Successful exploitation will allow attackers to conduct SQL injection attacks, bypass certain security restrictions, and compromise a user's system. Impact Level: Application
Upgrade to Advantech WebAccess 7.2 or later, For updates refer to http://webaccess.advantech.com
- Certain input related to some SOAP requests is not properly sanitised within the DBVisitor.dll component before being used in a SQL query. - Multiple boundary errors within the webvact.ocx ActiveX control when handling GotoCmd, NodeName2, AccessCode, UserName, and NodeName strings can be exploited to cause stack-based buffer overflows. - A boundary error within the webvact.ocx ActiveX control when handling the AccessCode2 string can be exploited to cause a stack-based buffer overflow. - Two errors within the 'OpenUrlToBuffer()' and 'OpenUrlToBufferTimeout()' methods of the BWOCXRUN.BwocxrunCtrl.1 ActiveX control can be exploited to disclose contents of arbitrary local or network resources. - An error within the 'CreateProcess()' method of the BWOCXRUN.BwocxrunCtrl.1 ActiveX control can be exploited to bypass the intended restrictions and subsequently execute arbitrary code.

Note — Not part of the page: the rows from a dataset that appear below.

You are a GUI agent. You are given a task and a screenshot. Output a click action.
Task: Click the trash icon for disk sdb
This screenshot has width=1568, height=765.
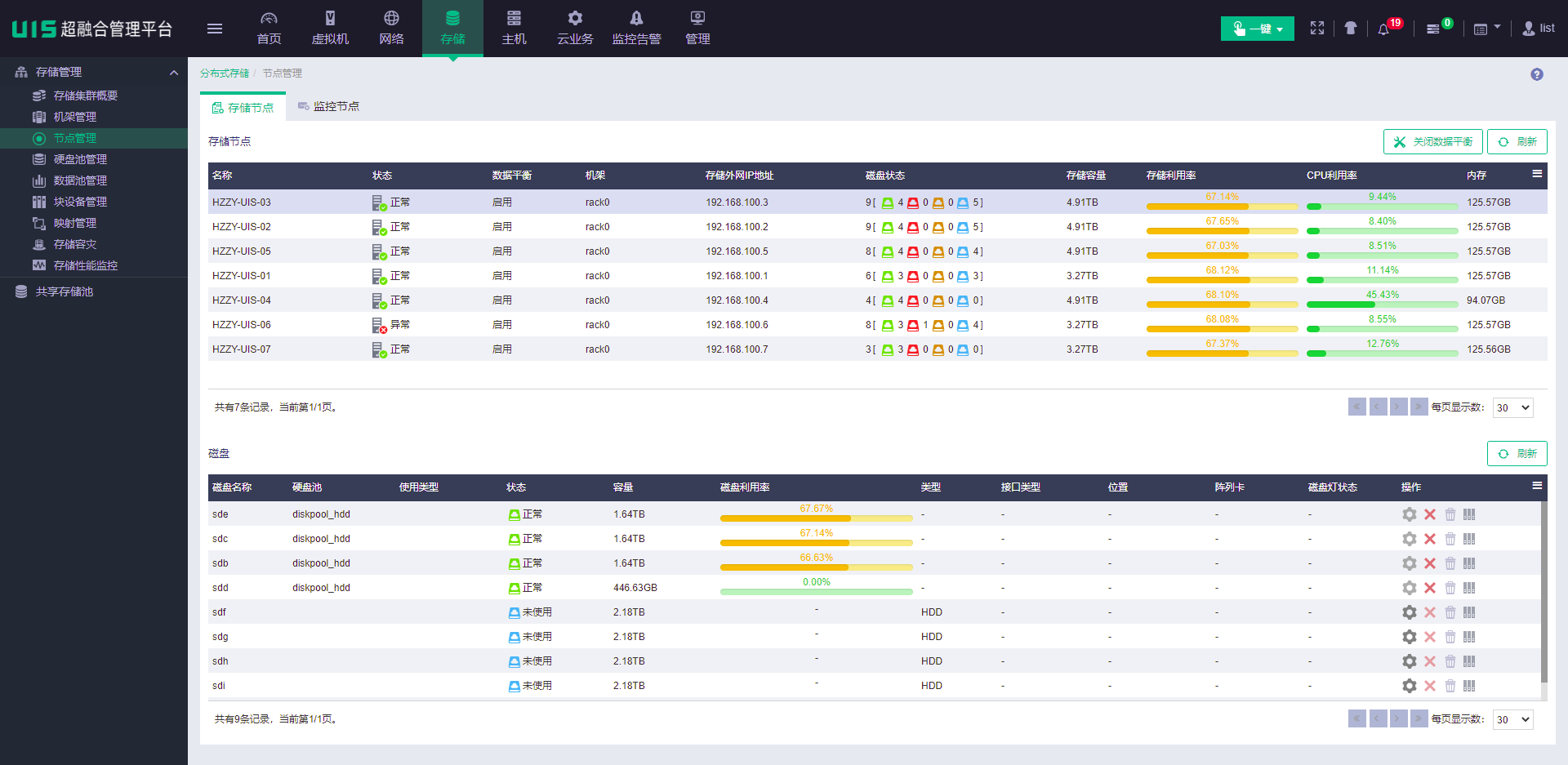click(1450, 563)
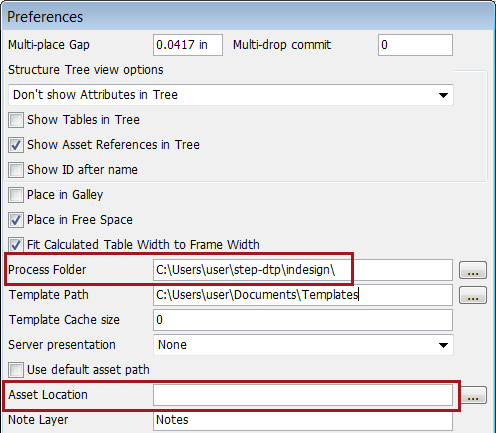Viewport: 496px width, 433px height.
Task: Focus the Multi-drop commit field
Action: pyautogui.click(x=415, y=45)
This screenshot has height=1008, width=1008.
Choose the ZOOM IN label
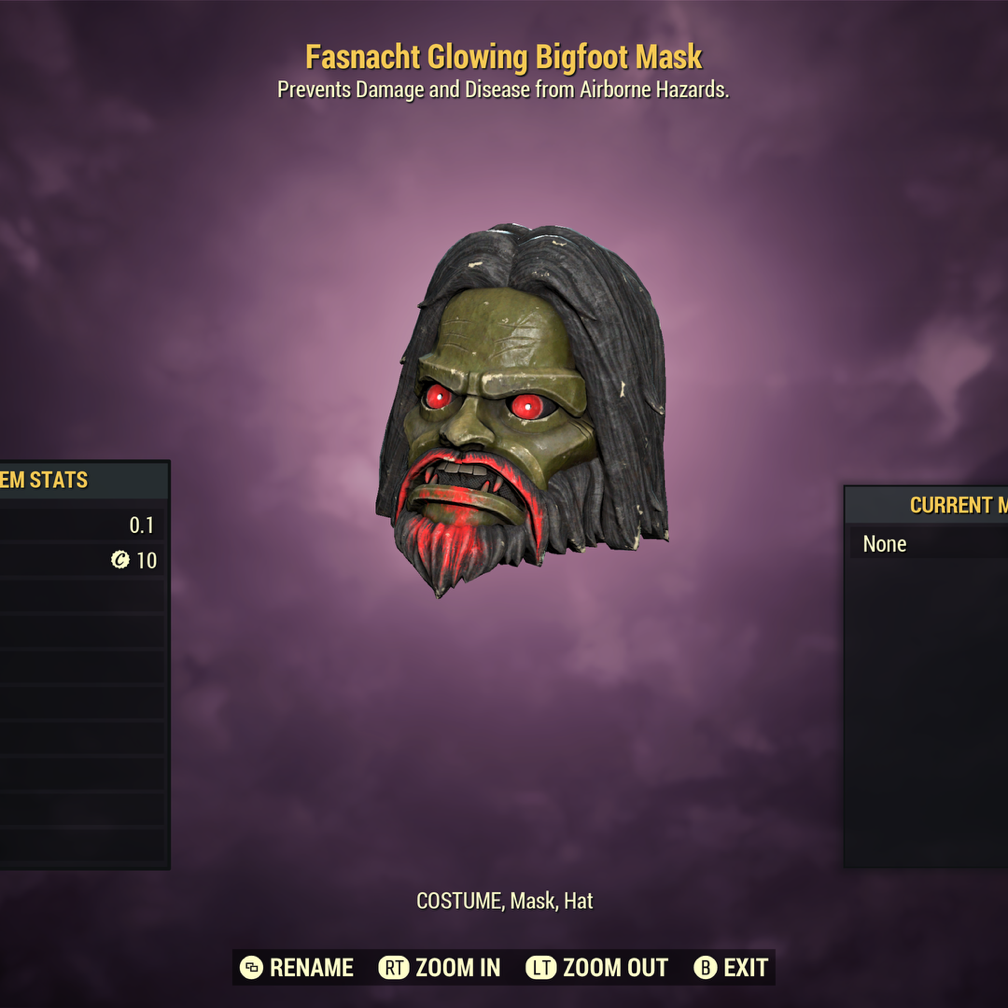coord(458,968)
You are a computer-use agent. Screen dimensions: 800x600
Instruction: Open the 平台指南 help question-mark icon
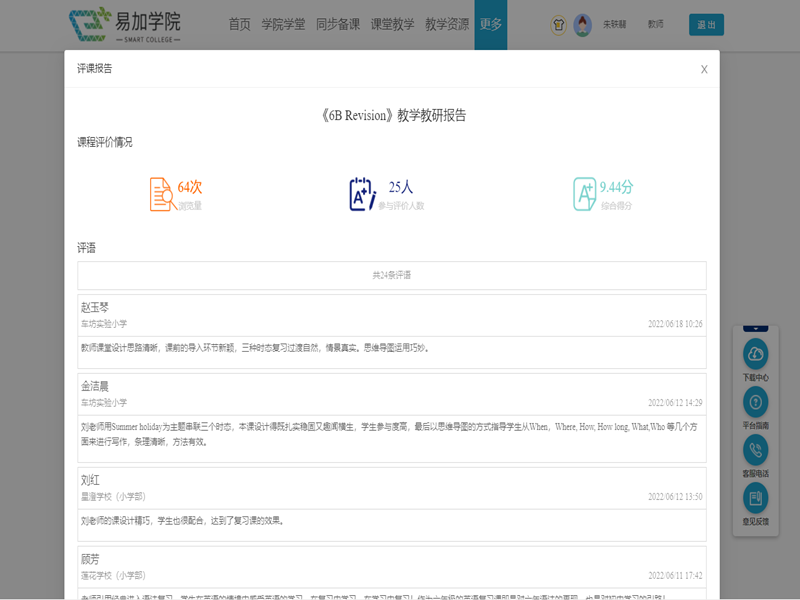pos(755,402)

Advantech WebAccess before 7.2
Get the installed version of Advantech WebAccess with the help of detect NVT and check the version is vulnerable or not.
CVE CVE-2014-0763, CVE-2014-0764, CVE-2014-0765, CVE-2014-0766, CVE-2014-0767, CVE-2014-0768, CVE-2014-0770, CVE-2014-0771, CVE-2014-0772, CVE-2014-0773
CVSS Base Score: 7.5